Manzanar National Historic Site
On January 14, 1942, as the United States entered World War II, President Franklin Delano Roosevelt issued Presidential Proclamation 2537, which required the registration of non-citizens from Axis countries. Given the earlier attack on Pearl Harbor, this response in retrospect seems entirely appropriate to the situation. However, the ongoing hysteria across the nation seemed to necessitate stronger medicine; one month later, FDR signed Executive Order 9066, in which he gave the military permission “to determine from which any or all persons may be excluded” from the states bordering the Pacific Ocean, going on to say “the Secretary of War is hereby authorized to provide for residents of any such area who are excluded therefrom, such transportation, food, shelter, and other accommodations as may be necessary… to accomplish the purpose of this order.” While the United States was at war with three different countries, this exclusion was almost exclusively focused on Japanese-Americans, many of whom had been in the United States for two generations. Ten internment camps were established across the country, one of which is the California site made famous by Jeanne Wakatsuki Houston’s memoir, Farewell to Manzanar. Today, the camp is a National Historic Site, and visitors can experience part of what so many were forced to endure.

While it’s possible to pop in and out as part of a longer tour of the Eastern Sierra, Manzanar deserves at least half a day for observation, learning, and bearing witness to one of this country’s most shameful expressions of racism. Start at the Visitor Center and watch the 22-minute film Remembering Manzanar, and then peruse the wheelchair accessible exhibits. Then make your way to Block 14, where two barracks and a mess hall re-create living conditions for those kept here. Take the 3.5 mile driving tour to see the extent of the camp. Then get out of your car and explore the area on foot. Wander through the orchards, which give testament to the inmates’ needs to make a home in this hostile country. Explore the remnants of the Judo Dojo and gardens. Pay your respects at the cemetery. Feel the windy climate, the harsh temperatures, and the isolation from the rest of the United States. Remember the individual lives of small business owners, college students, housewives, and other individuals who were ripped from their homes without recompense and sent off to wait out the war in the desert. When you leave to continue your hiking or skiing weekend, recall those forced to stay.

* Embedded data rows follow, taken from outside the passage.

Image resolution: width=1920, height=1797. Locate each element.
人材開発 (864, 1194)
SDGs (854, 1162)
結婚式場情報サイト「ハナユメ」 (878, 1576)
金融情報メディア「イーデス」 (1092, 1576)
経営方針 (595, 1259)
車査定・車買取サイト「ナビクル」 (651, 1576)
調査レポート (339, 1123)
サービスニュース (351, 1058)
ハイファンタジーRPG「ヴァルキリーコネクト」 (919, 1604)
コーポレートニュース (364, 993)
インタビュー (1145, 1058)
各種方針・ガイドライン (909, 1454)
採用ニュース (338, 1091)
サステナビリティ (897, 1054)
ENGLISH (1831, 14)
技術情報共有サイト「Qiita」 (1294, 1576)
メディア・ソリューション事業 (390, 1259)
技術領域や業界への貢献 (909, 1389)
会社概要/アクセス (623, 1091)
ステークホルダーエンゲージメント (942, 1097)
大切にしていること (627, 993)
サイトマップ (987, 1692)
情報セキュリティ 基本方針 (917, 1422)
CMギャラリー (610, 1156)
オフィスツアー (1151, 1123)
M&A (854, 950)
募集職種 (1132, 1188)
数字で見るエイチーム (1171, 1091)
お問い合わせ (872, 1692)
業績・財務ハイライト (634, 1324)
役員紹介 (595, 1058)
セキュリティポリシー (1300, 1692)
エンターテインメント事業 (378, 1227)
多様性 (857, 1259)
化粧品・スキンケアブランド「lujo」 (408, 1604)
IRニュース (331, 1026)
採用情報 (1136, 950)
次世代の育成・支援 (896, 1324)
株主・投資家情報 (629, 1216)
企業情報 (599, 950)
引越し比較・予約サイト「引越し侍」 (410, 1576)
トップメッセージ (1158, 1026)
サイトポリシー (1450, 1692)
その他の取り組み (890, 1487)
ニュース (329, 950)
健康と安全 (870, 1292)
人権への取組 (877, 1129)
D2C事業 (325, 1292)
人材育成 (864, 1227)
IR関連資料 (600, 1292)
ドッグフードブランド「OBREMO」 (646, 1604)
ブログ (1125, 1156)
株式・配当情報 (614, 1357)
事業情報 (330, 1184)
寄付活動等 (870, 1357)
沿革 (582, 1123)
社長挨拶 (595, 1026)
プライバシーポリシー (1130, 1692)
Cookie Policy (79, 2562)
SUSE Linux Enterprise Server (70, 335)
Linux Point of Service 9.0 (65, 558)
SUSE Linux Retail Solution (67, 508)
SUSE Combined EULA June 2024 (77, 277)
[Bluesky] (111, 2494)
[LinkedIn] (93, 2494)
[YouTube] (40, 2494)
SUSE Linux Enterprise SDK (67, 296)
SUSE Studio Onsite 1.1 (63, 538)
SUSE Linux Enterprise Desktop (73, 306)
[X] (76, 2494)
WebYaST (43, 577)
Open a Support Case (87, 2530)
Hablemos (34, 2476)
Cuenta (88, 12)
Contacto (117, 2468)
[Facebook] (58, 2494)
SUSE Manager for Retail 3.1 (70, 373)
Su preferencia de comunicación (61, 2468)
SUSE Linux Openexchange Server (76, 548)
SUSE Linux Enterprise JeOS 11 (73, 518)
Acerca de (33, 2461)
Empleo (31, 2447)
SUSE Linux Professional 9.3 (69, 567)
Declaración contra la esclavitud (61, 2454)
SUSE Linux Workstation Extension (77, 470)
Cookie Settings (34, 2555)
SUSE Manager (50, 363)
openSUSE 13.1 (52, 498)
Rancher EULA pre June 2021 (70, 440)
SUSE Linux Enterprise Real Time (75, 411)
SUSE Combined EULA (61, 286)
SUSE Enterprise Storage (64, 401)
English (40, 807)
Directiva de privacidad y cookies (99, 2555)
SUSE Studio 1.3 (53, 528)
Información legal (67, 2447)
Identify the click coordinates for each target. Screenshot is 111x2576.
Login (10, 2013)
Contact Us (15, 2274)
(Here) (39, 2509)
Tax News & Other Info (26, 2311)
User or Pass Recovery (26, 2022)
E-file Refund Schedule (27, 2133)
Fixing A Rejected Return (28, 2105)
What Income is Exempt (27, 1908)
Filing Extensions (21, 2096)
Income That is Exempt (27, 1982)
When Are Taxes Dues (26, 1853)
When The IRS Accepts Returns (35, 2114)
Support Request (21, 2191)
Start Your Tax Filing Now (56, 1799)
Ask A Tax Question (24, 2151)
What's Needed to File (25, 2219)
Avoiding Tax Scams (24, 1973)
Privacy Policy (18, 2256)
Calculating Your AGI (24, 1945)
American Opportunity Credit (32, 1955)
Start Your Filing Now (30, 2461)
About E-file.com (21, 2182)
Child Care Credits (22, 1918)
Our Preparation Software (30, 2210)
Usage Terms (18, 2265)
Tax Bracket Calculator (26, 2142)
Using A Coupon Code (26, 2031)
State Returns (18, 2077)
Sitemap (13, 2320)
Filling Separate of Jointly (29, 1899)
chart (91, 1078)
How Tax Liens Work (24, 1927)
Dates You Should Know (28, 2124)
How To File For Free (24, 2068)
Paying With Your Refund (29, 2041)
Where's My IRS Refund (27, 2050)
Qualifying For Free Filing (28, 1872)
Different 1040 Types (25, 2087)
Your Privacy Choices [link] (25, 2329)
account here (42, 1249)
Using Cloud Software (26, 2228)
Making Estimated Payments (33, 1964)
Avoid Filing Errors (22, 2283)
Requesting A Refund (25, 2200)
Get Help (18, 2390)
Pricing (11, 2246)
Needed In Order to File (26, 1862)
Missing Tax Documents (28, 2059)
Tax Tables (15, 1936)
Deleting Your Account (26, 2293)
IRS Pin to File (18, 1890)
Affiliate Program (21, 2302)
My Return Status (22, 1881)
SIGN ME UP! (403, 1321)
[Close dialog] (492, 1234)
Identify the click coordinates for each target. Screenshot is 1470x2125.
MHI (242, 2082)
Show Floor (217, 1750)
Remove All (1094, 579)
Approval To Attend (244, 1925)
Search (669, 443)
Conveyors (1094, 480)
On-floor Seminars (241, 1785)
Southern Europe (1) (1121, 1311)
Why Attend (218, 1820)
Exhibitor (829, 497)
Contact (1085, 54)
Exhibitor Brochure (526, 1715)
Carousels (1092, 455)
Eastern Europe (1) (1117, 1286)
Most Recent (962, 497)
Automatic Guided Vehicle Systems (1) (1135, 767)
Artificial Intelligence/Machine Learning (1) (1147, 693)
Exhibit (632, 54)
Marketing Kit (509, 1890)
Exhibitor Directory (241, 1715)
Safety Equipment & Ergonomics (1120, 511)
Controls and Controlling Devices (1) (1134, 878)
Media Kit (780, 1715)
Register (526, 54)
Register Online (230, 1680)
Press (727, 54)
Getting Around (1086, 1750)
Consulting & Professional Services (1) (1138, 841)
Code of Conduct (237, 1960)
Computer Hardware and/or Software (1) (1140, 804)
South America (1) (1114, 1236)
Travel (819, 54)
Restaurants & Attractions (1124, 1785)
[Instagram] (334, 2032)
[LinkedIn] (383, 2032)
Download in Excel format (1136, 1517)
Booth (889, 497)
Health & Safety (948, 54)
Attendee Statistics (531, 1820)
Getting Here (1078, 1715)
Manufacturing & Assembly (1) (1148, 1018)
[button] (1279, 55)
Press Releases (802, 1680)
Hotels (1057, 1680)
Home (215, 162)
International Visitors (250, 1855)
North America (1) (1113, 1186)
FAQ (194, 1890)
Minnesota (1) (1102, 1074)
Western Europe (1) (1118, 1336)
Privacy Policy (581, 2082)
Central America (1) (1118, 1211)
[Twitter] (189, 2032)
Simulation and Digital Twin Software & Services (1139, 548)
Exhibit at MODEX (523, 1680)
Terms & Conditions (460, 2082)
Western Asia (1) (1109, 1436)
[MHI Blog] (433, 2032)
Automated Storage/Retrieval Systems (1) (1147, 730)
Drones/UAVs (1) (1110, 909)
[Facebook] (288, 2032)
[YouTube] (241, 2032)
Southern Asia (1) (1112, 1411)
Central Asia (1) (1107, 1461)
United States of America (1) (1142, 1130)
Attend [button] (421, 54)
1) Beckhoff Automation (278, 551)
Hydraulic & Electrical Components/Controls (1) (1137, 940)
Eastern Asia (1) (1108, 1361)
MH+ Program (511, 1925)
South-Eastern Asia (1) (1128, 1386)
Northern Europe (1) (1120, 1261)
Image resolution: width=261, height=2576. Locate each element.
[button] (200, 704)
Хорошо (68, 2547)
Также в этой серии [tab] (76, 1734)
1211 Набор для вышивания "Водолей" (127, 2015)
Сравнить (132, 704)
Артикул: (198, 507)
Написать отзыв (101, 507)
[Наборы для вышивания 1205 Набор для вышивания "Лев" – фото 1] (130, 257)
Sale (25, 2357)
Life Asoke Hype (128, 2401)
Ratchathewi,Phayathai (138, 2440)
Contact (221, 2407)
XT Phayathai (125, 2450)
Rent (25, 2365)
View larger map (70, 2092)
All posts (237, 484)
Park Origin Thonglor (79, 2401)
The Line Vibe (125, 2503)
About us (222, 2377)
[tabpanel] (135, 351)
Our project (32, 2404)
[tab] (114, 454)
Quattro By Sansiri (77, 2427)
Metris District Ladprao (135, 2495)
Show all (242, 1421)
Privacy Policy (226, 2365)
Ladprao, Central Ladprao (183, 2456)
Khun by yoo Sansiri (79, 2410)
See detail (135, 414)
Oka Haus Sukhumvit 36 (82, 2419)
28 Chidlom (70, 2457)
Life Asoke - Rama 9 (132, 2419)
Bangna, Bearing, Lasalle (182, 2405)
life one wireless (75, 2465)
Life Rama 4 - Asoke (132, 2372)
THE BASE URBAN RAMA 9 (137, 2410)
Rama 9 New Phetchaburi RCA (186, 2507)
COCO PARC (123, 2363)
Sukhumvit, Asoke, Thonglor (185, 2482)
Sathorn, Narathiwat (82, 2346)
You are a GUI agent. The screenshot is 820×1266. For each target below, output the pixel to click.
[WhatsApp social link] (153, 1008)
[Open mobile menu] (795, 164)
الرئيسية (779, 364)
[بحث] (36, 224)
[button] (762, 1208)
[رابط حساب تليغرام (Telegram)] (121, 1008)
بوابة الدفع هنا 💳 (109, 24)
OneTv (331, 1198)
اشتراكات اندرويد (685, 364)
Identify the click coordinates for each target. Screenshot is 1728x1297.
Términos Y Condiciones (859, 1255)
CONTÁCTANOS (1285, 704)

Located roughly halfway between Reno and Los Angeles on Highway 395 between the towns of Lone Pine and Independence, there are no services available in the park. Bring water, snacks, and sunscreen with you, and dress for seasonal desert/mountain weather – the area is quite cold in the winter, extremely hot during the summer. Overnighters can find a Comfort Inn and two Best Westerns in Lone Pine, as well as independent motels and bed-and-breakfasts in that city and in Independence, both towns less than ten miles from the park. In addition, there are a number of campsites for both RVs and for tent camping.

Manzanar National Historic Site, P.O. Box 426, 5001 Highway 395, Independence, CA 93526.